11. Pay particular attention to the green band as it migrates through the column.  Once

      the green band nears the bottom of the bed, close the stopcock.  This should coincide

      with the meniscus of the buffer reaching the top of the bed. If you do not see green band, watch the drops from the column till you see green color coming off.

12. Change tubes.  Add another 1000 μL of TE buffer as before without disturbing column

      bed.  Open the stopcock.  At this time the GFP will begin to elute from the column

      bed.  The drops of solution that form from the drop former will be visibly green. 

      Allow the GFP to elute through until column until bed is dry OR until the drops at the

      drop former are no longer green. 

13. The tube should contain about 0.5 mL of purified GFP.  Solution needs to be

      viewed under a black light to see GFP.  Solution will have a distinct greenish glow in a dark room that proves presence of GFP.

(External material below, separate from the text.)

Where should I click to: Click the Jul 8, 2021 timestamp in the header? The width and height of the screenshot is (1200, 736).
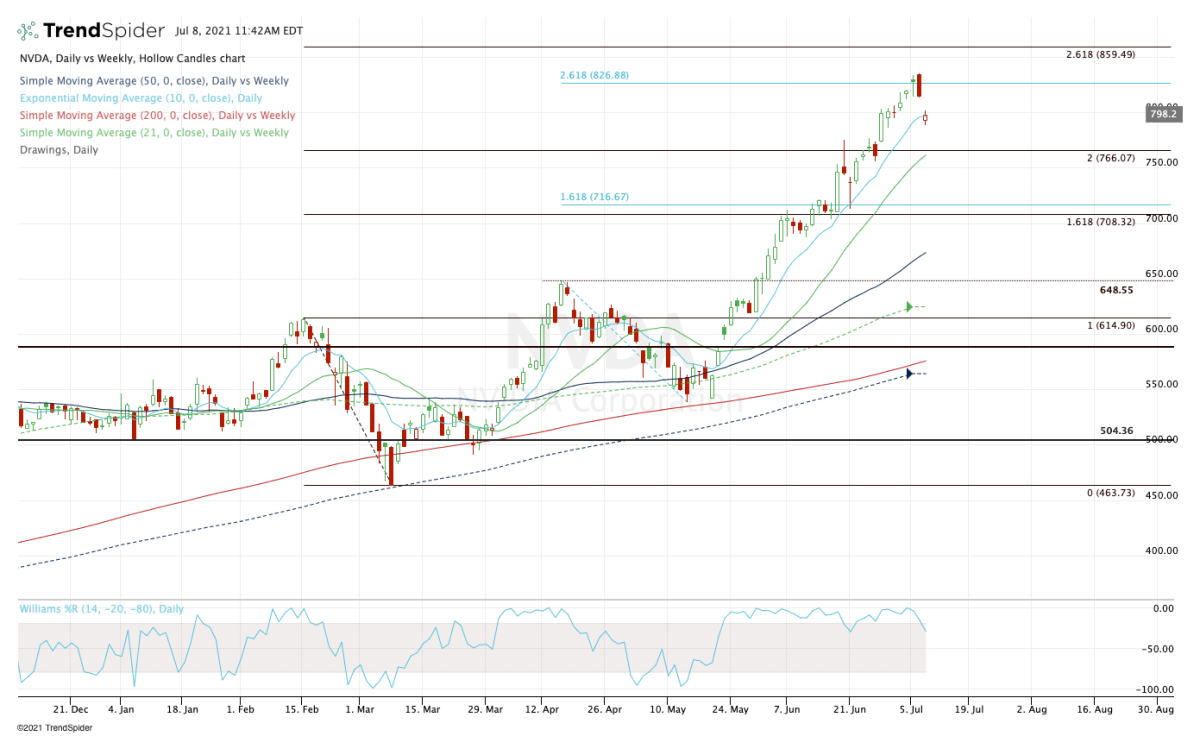pyautogui.click(x=239, y=31)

14. HIC matrix material is very expensive and we need to regenerate it so we can use it again. To regenerate the column after this experiment, to reuse for another group of students, add about 2-3 column volumes (~6 cm liquid for every 2 cm column bed) of 1.3M Wash Buffer. Follow with 3-5 CV (column volumes - abut 6-10 cm liquid) of distilled water. Now column is ready for reuse by another class of students.

 

TEACHER: when all your classes have finished with the columns, recover the HIC matrix for return in the following way: take Equilibration buffer (2 M ammonium sulfate in TE pH8) into a transfer pipette, squirt it into column bed and stir up the matrix with the Equilibration buffer. Transfer all the resuspended column matrix into a container such as a 50 mL centrifuge tube, label, and return matrix with rest of module equipment. Rinse the columns with water and airdry.